Nakauma Alberto, van Doorn G Sander
Groningen Institute for Evolutionary Life Sciences, University of Groningen, 9700 CC Groningen, The Netherlands.
Groningen Institute for Evolutionary Life Sciences, University of Groningen, 9700 CC Groningen, The Netherlands.
J Theor Biol. 2017 May 7;420:200-212. doi: 10.1016/j.jtbi.2017.03.016. Epub 2017 Mar 18.

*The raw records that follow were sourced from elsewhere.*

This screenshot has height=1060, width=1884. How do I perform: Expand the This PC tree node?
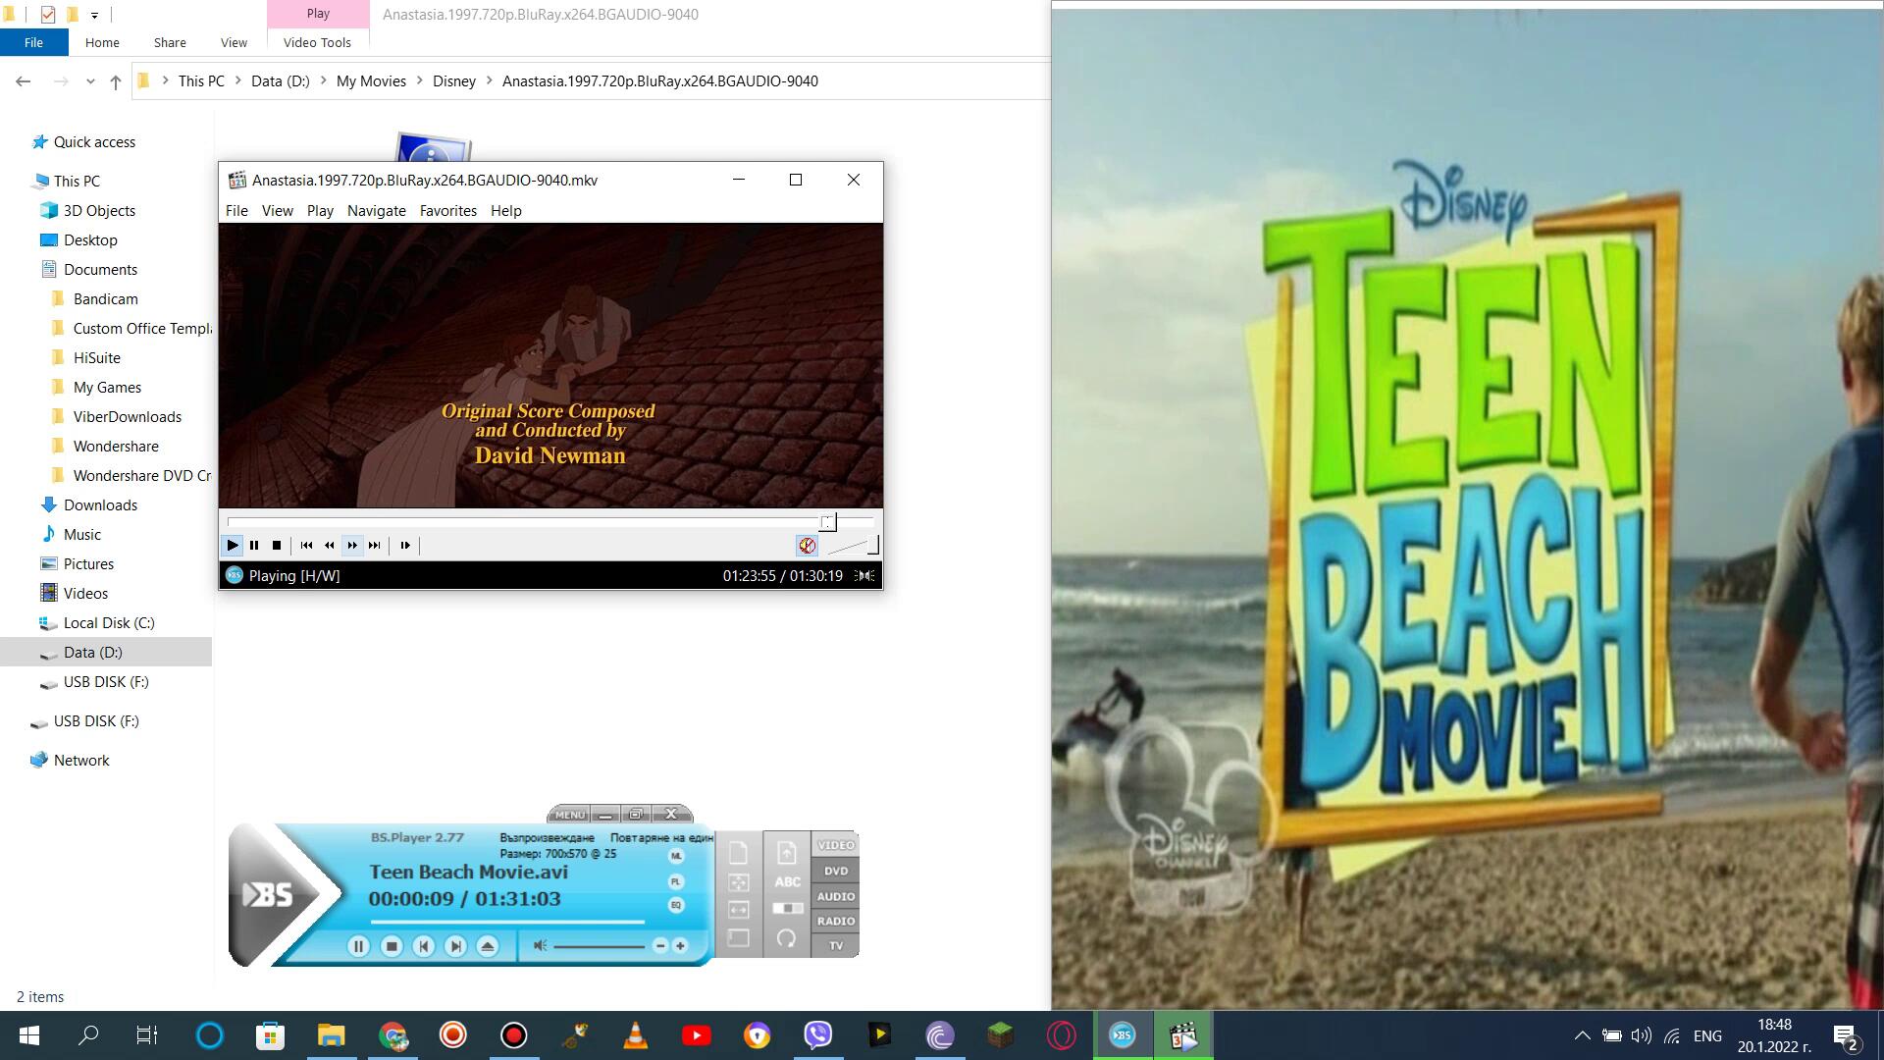pyautogui.click(x=22, y=182)
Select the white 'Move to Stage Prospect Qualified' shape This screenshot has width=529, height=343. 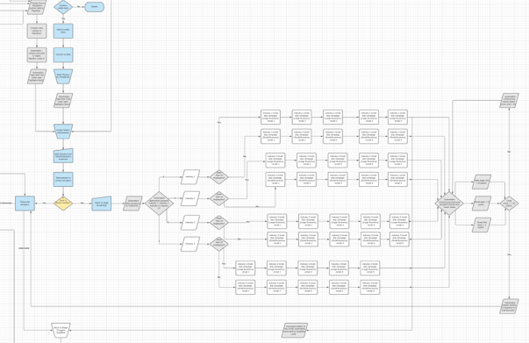pyautogui.click(x=61, y=330)
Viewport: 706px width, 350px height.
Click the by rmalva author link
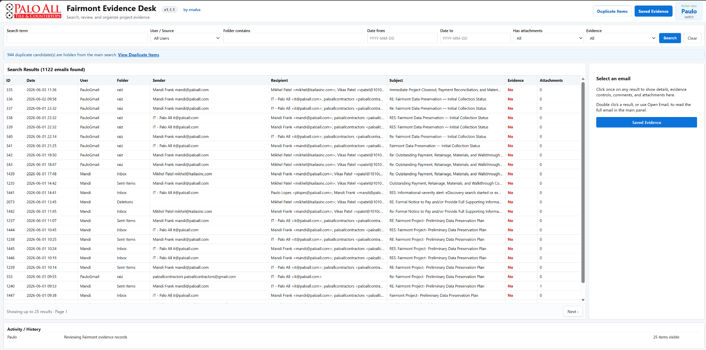pos(192,10)
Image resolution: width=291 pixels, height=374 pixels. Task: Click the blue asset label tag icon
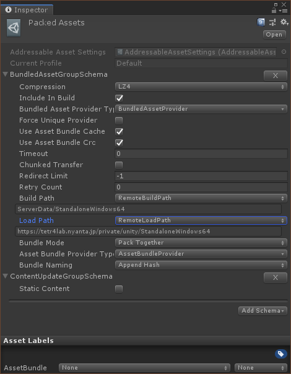tap(280, 354)
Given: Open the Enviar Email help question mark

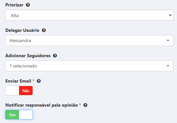Looking at the screenshot, I should (39, 81).
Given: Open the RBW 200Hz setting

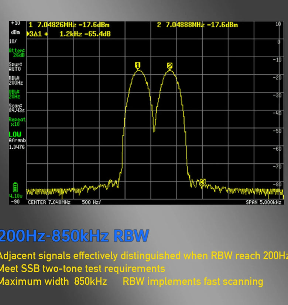Looking at the screenshot, I should [x=16, y=81].
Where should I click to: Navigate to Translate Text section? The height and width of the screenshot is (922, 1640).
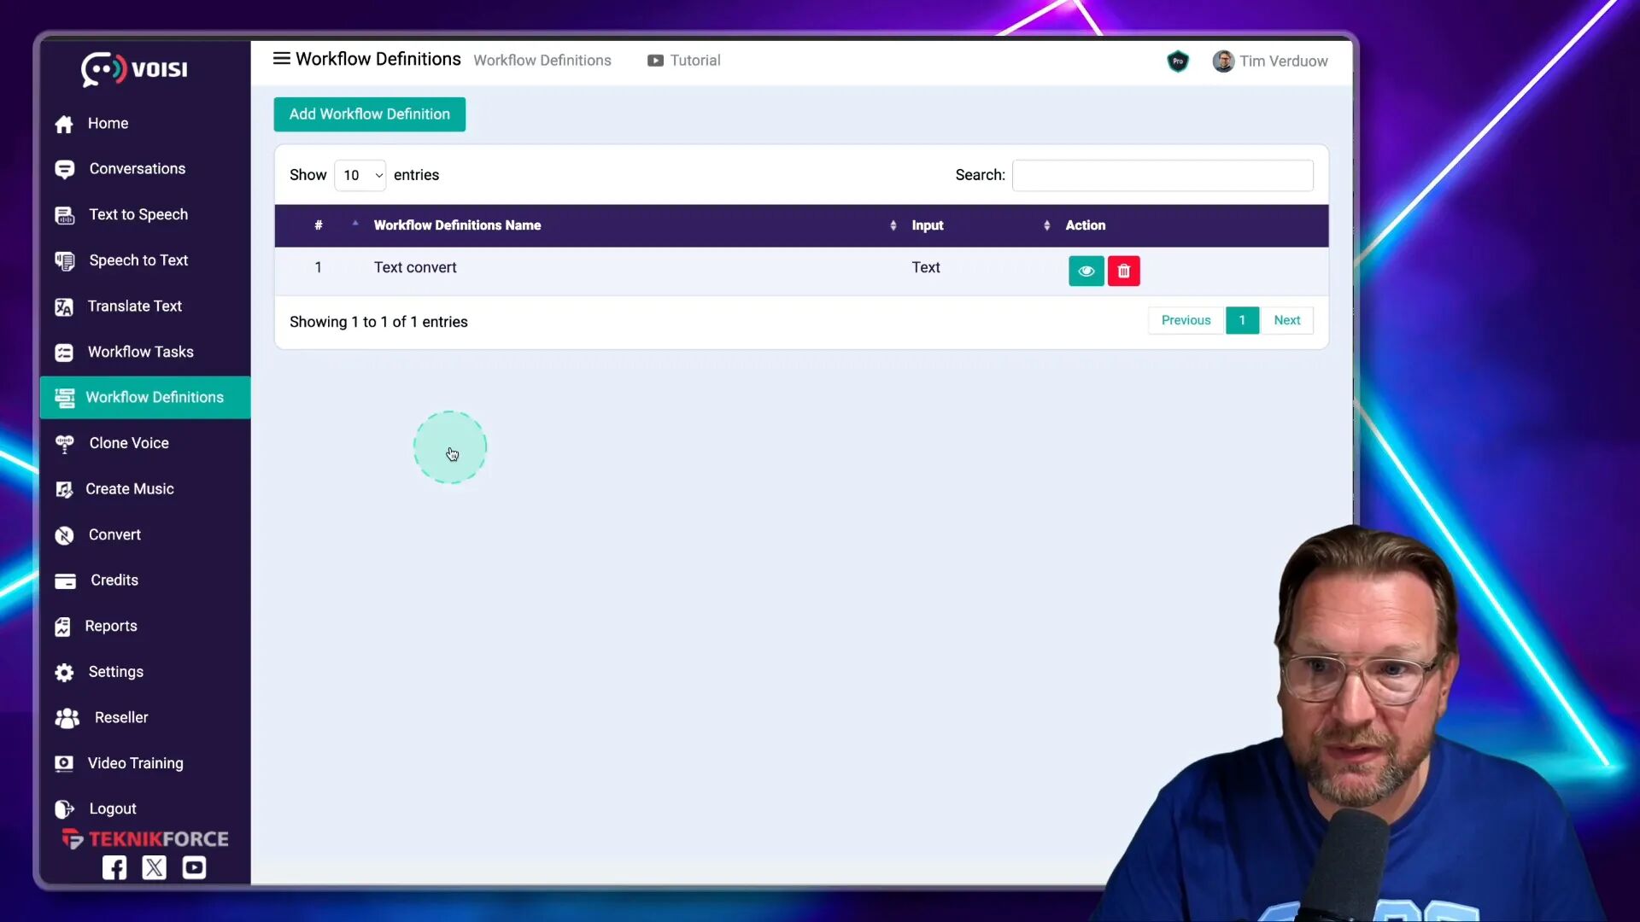(x=134, y=306)
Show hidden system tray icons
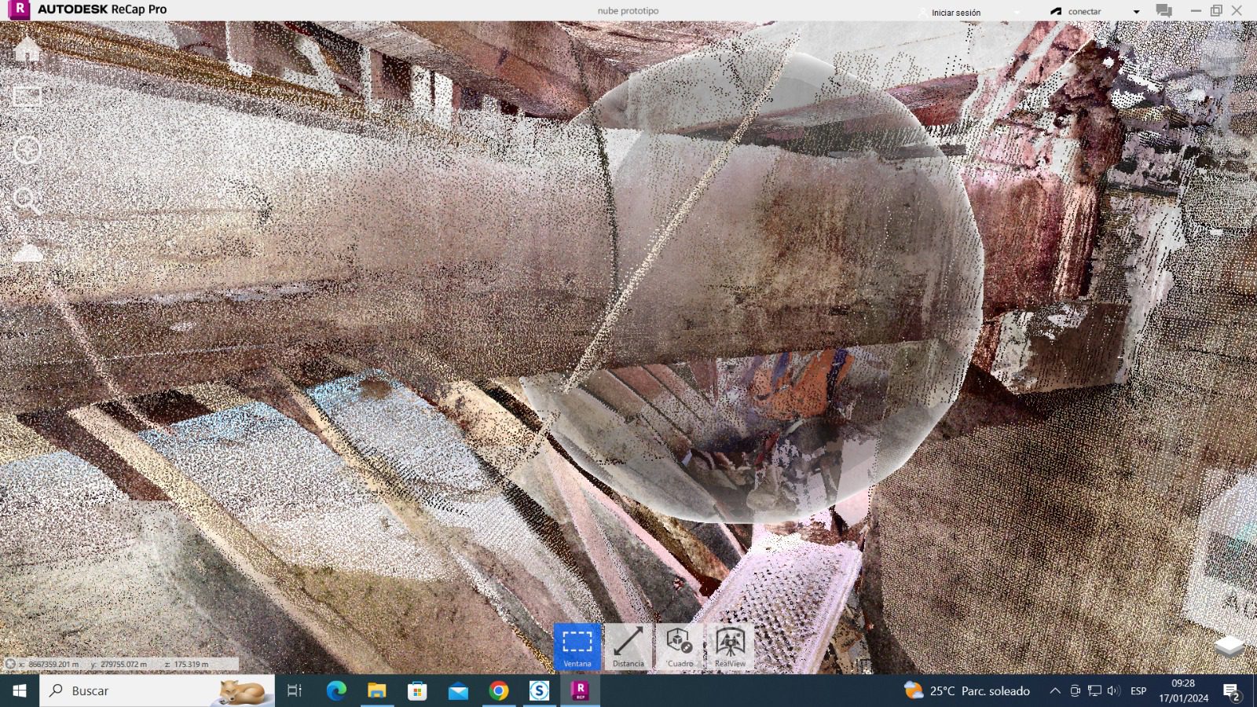The image size is (1257, 707). [1054, 691]
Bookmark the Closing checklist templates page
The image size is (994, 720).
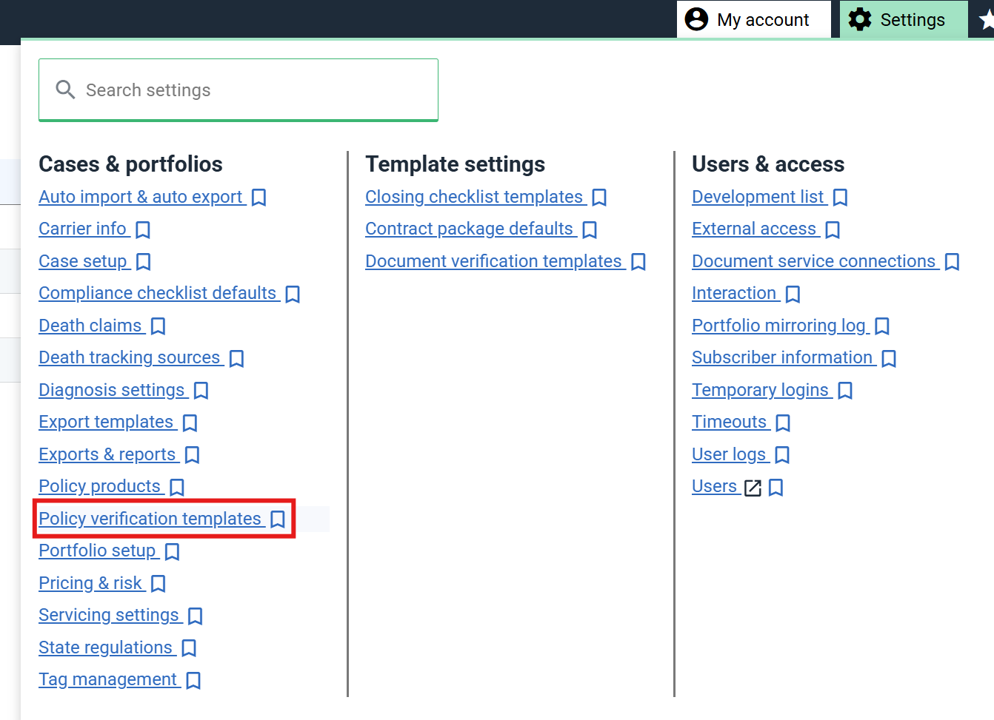pos(599,198)
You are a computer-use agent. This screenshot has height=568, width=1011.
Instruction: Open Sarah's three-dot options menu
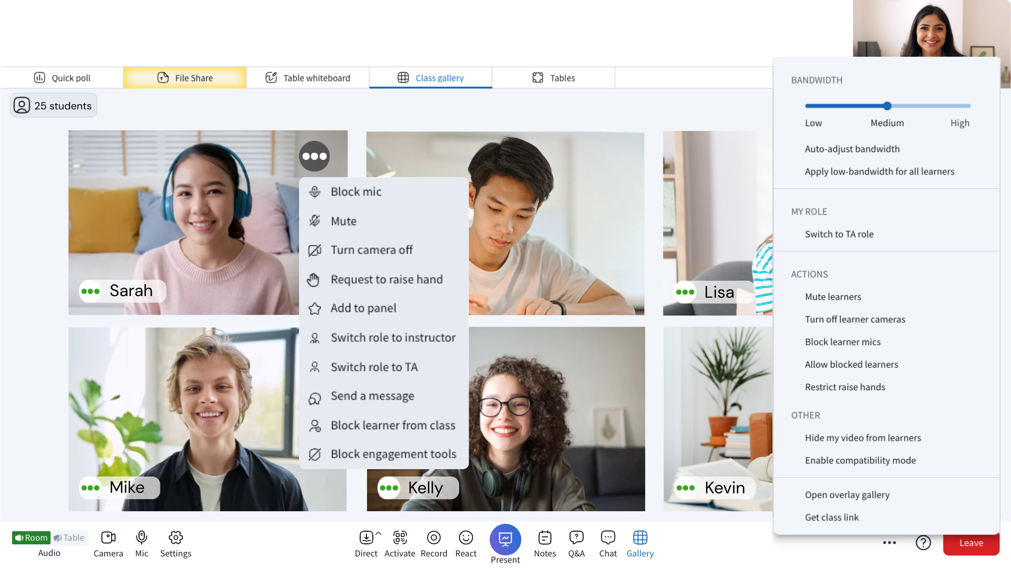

The signal-transduction network responsible for chemotaxis in Escherichia coli has been characterised in extraordinary detail. Yet, relatively little is known about eco-evolutionary aspects of chemotaxis, such as how the network has been shaped by selection and to what extent natural populations may fine-tune their chemotactic behaviour to the ecological conditions. To address these questions, we here develop an evolutionary-systems-biology model of the chemotaxis network of E. coli, which we apply to estimate the resource accumulation rate (here used as a proxy for fitness) of wildtype and a large number of potential mutant genotypes. Mutant genotypes differ from the wildtype in the concentrations of one or more constituent proteins of the chemotaxis signalling network or in one or more of its kinetic parameters. To guarantee model consistency across the genotype space, we explicitly incorporated biochemical constraints that underly observed phenotypic trade-offs. The model was validated by reconstructing the phenotypic properties of several known mutant genotypes. We also characterised differences in the fitness distribution between genotypes, and reconstructed adaptive walks in genotype space for populations exposed to different environmental conditions. We found that the local fitness landscape is rugged, due to non-additive interactions between mutations. When selection has a consistent direction, just a few adaptive mutations are required to reach a local peak, and different local peaks can be reached by adaptive walks starting from the same initial genotype. However, when the direction of selection is fluctuating, evolutionary paths are much longer and genotype space is explored further. Longer adaptive walks were also observed when evolution was started from a low-fitness genotype such as a CheZ knockout mutant. In line with empirical observations, the initial ΔcheZ mutant did not respond to a step-down stimulus, but a dynamic response similar to the wildtype was recovered following the fixation of compensatory mutations.
负责大肠杆菌趋化作用的信号转导网络已得到极为详细的表征。然而,对于趋化作用的生态进化方面,例如该网络是如何通过选择形成的,以及自然种群在多大程度上可以根据生态条件微调其趋化行为,我们了解得相对较少。为了解决这些问题,我们在此开发了一种大肠杆菌趋化网络的进化系统生物学模型,用于估计野生型和大量潜在突变基因型的资源积累率(这里用作适应性的代理指标)。突变基因型在趋化信号网络的一种或多种组成蛋白浓度或其一种或多种动力学参数方面与野生型不同。为确保跨基因型空间的模型一致性,我们明确纳入了构成观察到的表型权衡基础的生化约束条件。通过重建几种已知突变基因型的表型特性对该模型进行了验证。我们还表征了基因型之间适应性分布的差异,并重建了暴露于不同环境条件下种群在基因型空间中的适应性行走。我们发现,由于突变之间的非加性相互作用,局部适应性景观崎岖不平。当选择具有一致方向时,只需少数适应性突变就能达到局部峰值,并且从相同初始基因型开始的适应性行走可以到达不同的局部峰值。然而,当选择方向波动时,进化路径会长得多,并且会进一步探索基因型空间。当进化从低适应性基因型(如CheZ基因敲除突变体)开始时,也观察到了更长的适应性行走。与实证观察结果一致,最初的ΔcheZ突变体对阶跃下降刺激没有反应,但在补偿性突变固定后恢复了类似于野生型的动态反应。